HERKESE MERHABA :) BİLİYORUM HERKES HİKAYEYİ UNUTTU ARTIK O KADAR ZAMAN GEÇMİŞ Kİ ÜZERİNDEN AYLARDIR YENİ BÖLÜM YOK BAŞLAYIP BİTİREMEMİŞTİM SINAVLAR YÜZÜNDEN. ARTIK İLK ZAMANKİ HEYECANI SİZE VERMEDİĞİNİN FARKINDAYIM HAKLISINIZ VE BUNUN İÇİN ÖZÜR DİLERİM AMA SİZDEN RİCAM BİRKAÇ BÖLÜM DAHA DAYANMANIZ. HİKAYEYİ 40.BÖLÜMÜNDE FİNAL YAPACAĞIM. YEDİ BÖLÜM DAHA OKUYUN SONRA BİTECEK :) HEPİNİZE ŞİMDİDEN TEŞEKKÜR EDERİM HEPİNİZİ ÇOK SEVİYORUM İYİ OKUMALAR :)
-----------------------------------------------------
Yarım kalmış bir hikayeyi kim tamamlayabilir?
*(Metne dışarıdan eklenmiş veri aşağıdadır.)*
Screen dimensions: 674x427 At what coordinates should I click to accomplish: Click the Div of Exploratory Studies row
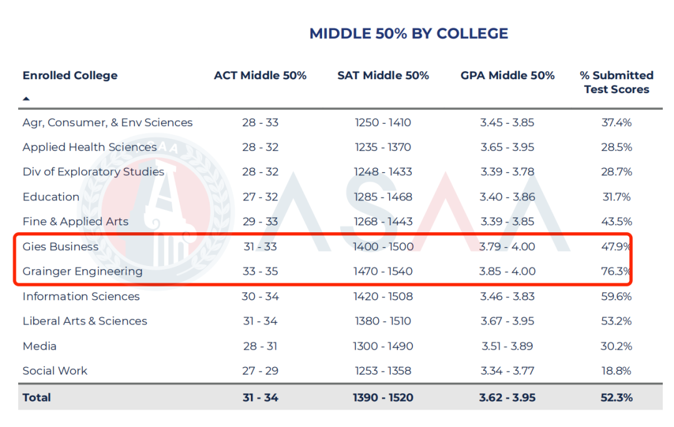point(93,172)
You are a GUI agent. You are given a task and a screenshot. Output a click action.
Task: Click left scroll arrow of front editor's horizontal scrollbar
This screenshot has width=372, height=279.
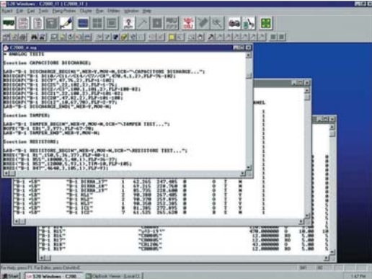6,173
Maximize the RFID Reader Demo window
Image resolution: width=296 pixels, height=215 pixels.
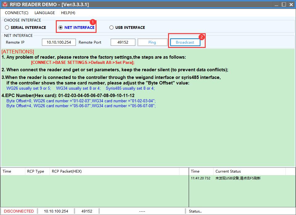(x=284, y=4)
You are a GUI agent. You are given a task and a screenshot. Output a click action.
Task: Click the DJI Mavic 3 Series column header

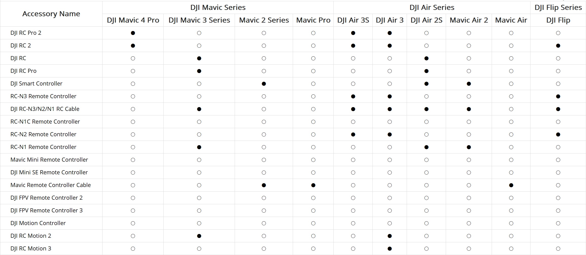(x=199, y=20)
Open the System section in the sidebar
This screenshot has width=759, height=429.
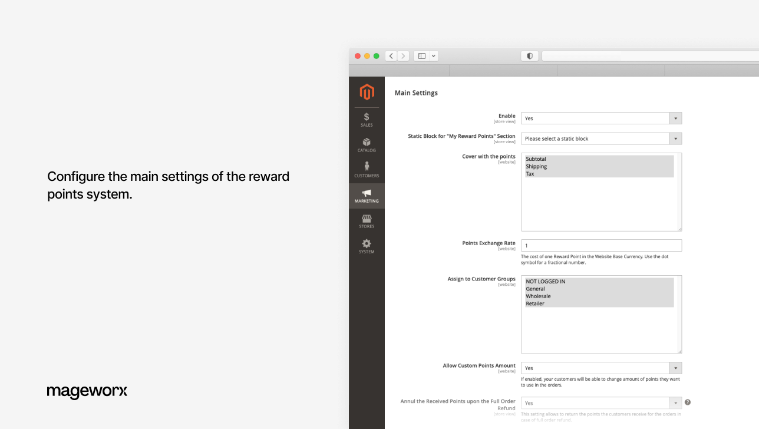click(367, 245)
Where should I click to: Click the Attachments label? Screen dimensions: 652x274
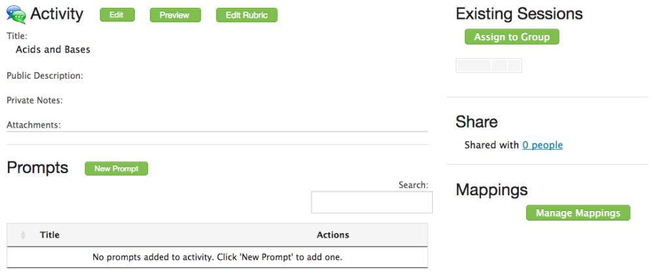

Esas kız, esas oğlan, yazar...? Peki ya siz kendi hikayenizi yazamamışsanız, en başından beri benim dediğiniz hayat aslında size ait değilse? Her şeyin çok güzel gittiği bir sürede hiçbir şeyin o mutluluğumuzu bozmasını istemeyiz. Ama en olmadık anda hiç aklımıza gelmeyecek kişiler yüzünden aniden hayatımız alt üst olabilir. O zaman suçlu kim olur, suçu kimde aramak doğrudur? Herkese gözü kapalı güvenen saf, iyi kalpli kişide mi yoksa onun bu saflığından yaralanıp kullanmak isteyen fırsatçı yalancı kişilerde mi?
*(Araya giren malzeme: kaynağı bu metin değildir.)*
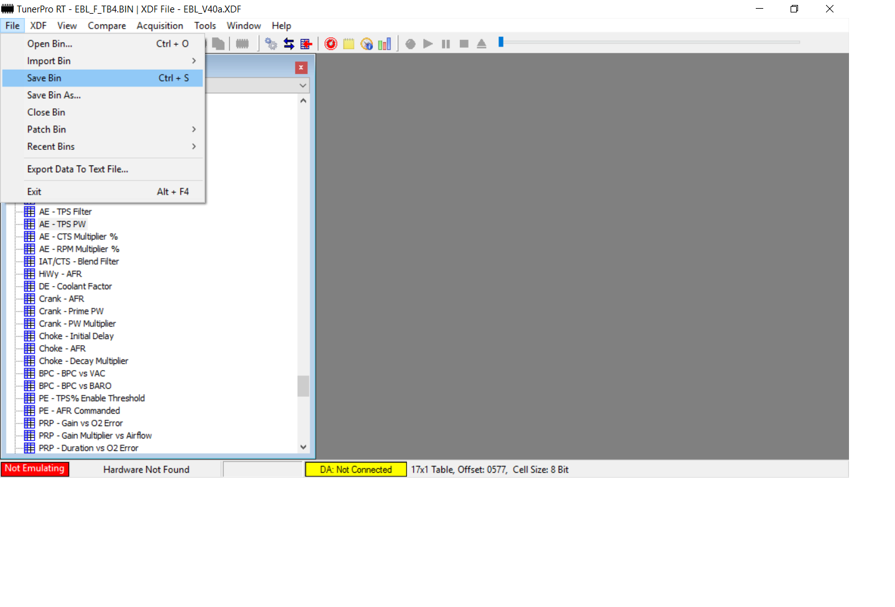The height and width of the screenshot is (607, 895).
Task: Click the yellow notepad icon
Action: point(349,44)
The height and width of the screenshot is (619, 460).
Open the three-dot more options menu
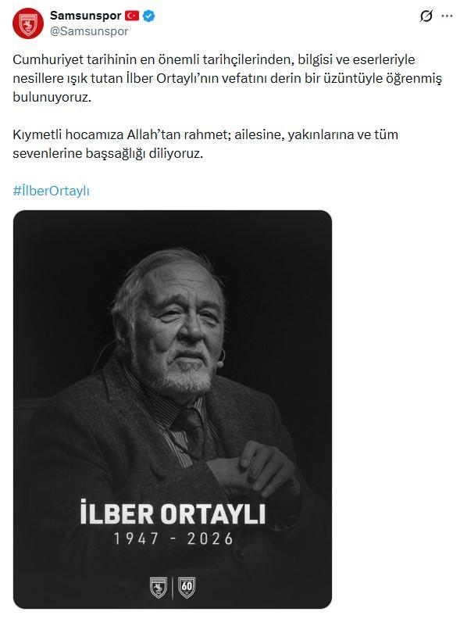coord(447,16)
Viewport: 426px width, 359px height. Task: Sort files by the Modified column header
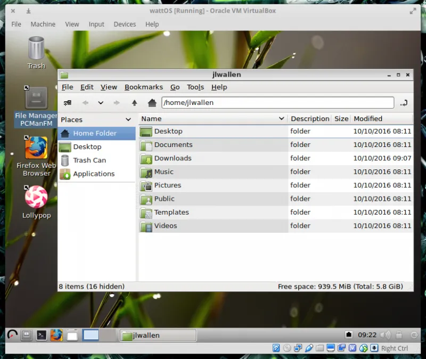368,119

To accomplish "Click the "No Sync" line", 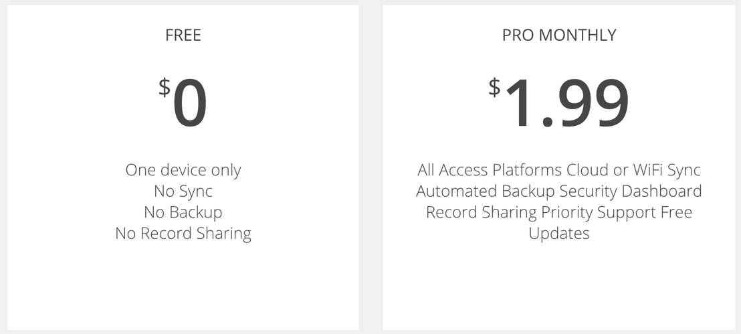I will click(183, 191).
Peki benim hikayeme bakacak olursak bu hikayenin suçlusu kim? Yazıp oynayan annem ve Güven mi yoksa onlara bu kadar güvenmiş olan ben mi? Artık kafamda milyonlarca soruyla tek başıma mücadele etmeye başlamıştım. Ne Güveni ne annemi görmek istiyordum. Hatta hiç kimseyle görüşmek istemiyordum. Annemle mecburen görüşüyordum sonuçta aynı evdeydik ama çok fazla konuşma geçmiyordu aramızda. Güven'i ise en son parkta konuştuğumuz zaman görmüştüm. O zamanın üzerinden bir ay geçmişti. Havalar artık fazla sıcaktı evde de durulmuyordu dışarıda da. Güvenle ayrıldıktan iki gün sonra eve geri dönmüştüm. Zaten başka şansım da yoktu. Babamla aram zaten iyiydi annem de üzgün olduğunu her fırsatta dile getiriyordu. Artık ilk günkü sinirim kalmamıştı, annemle aram düzeliyordu. Ama Güvenle aynı şeyi söyleyemeyeceğim.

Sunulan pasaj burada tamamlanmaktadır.